### Prompt
Repeat what the lines below say, word for word, and skip every image.
(Material provided begins)
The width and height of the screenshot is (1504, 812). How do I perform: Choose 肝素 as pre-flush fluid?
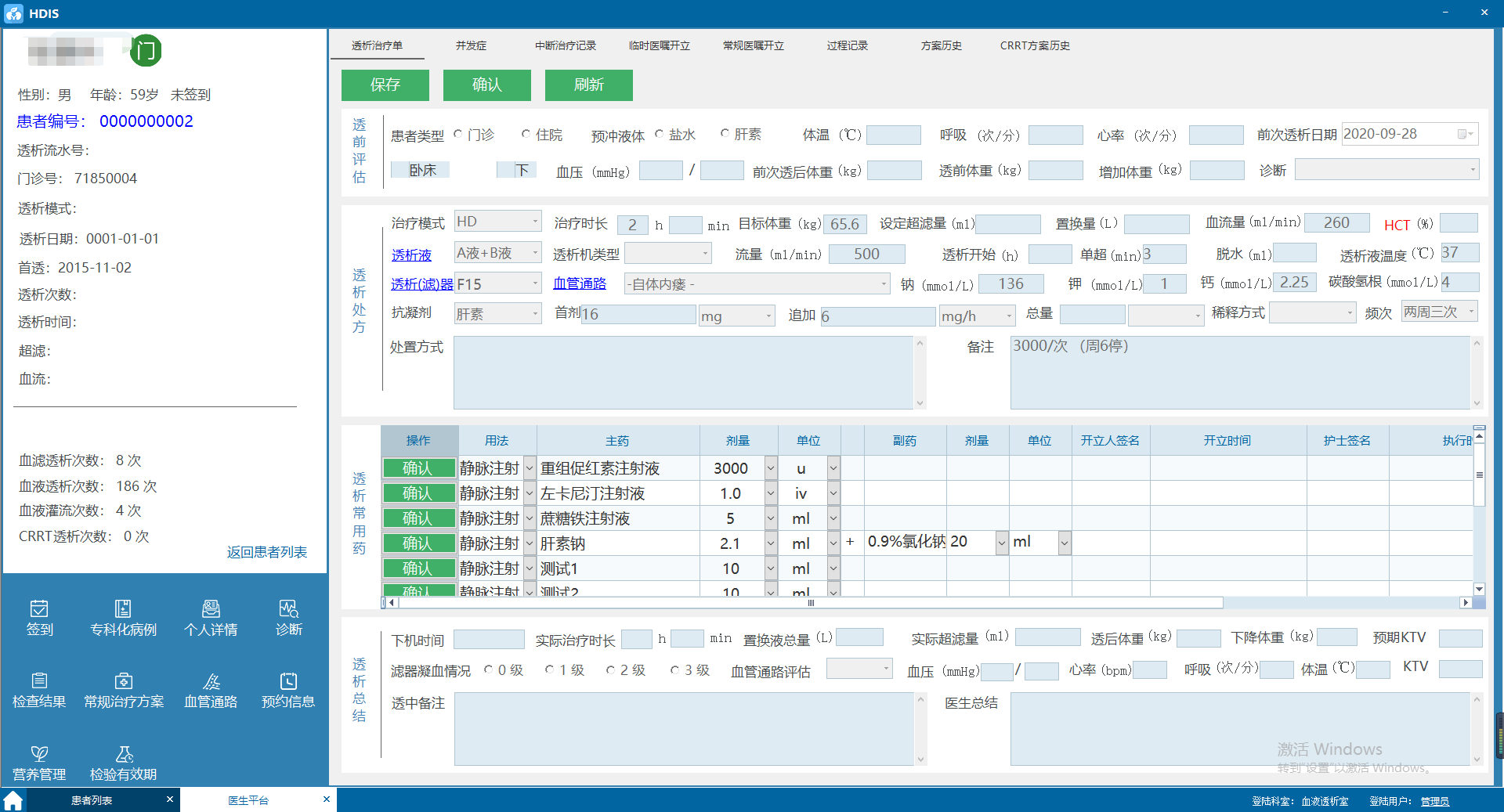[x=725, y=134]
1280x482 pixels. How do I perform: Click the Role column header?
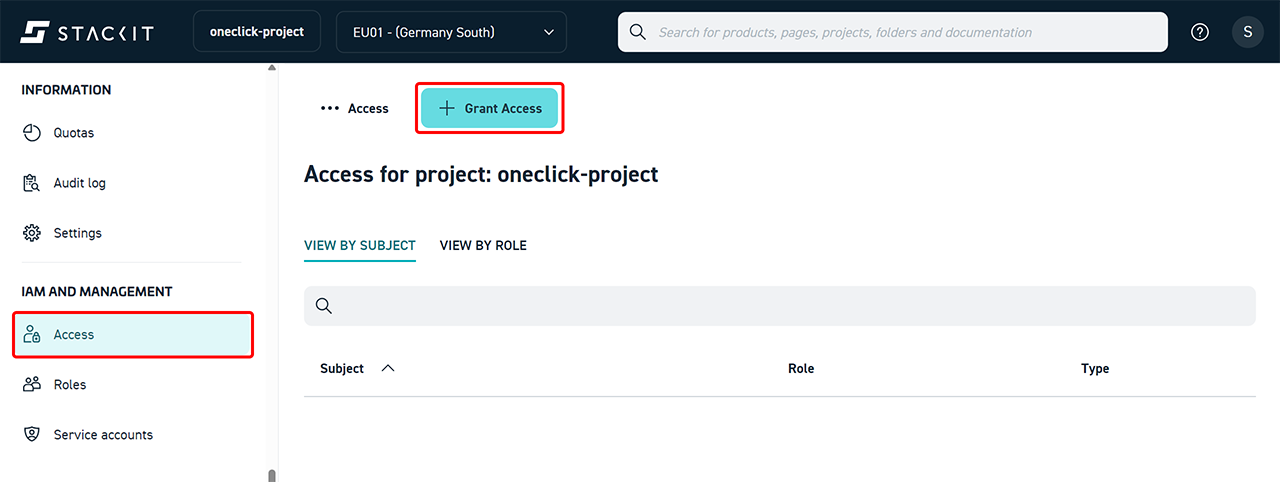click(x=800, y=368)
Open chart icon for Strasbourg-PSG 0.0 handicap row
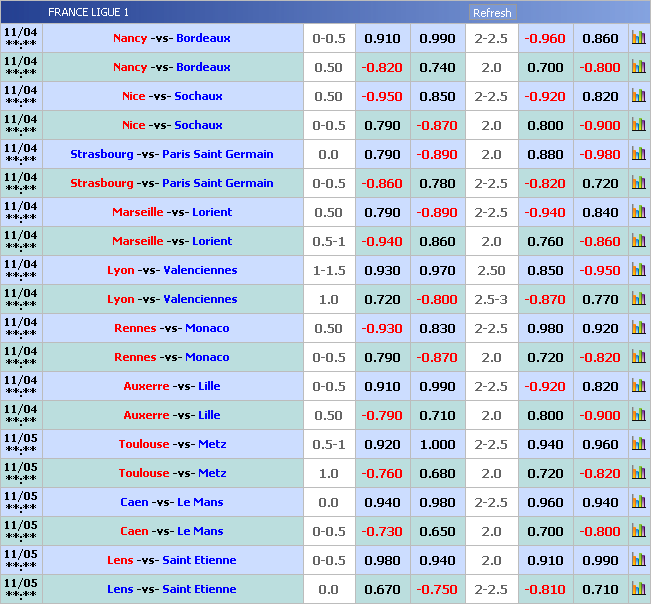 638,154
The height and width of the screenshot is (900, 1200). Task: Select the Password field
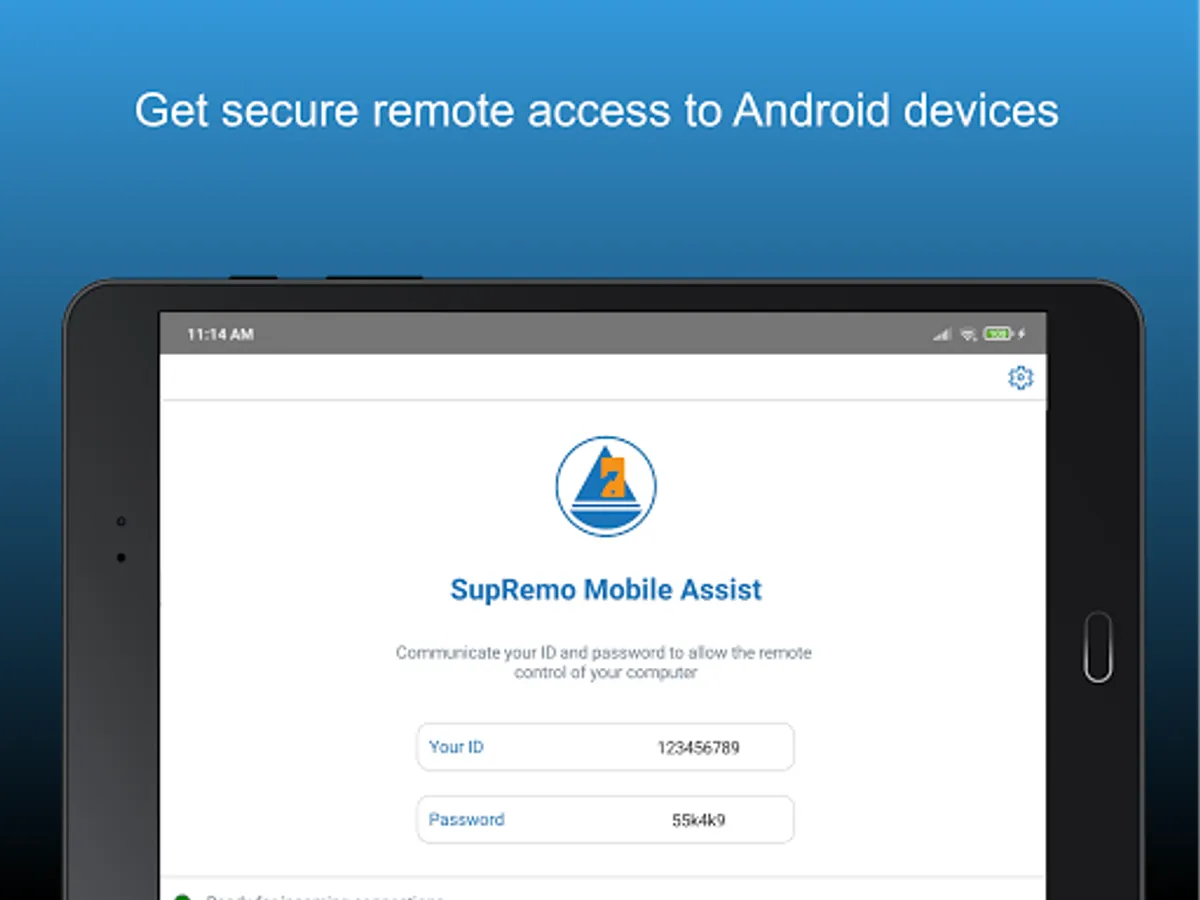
(Material provided ends)
### Output of the task
The width and height of the screenshot is (1504, 812). How do I perform: Choose 肝素 as pre-flush fluid?
[x=725, y=134]
1280x482 pixels. How do I perform: Click the Role column header?
click(x=800, y=368)
Open chart icon for Strasbourg-PSG 0.0 handicap row
 638,154
The height and width of the screenshot is (900, 1200). Task: Select the Password field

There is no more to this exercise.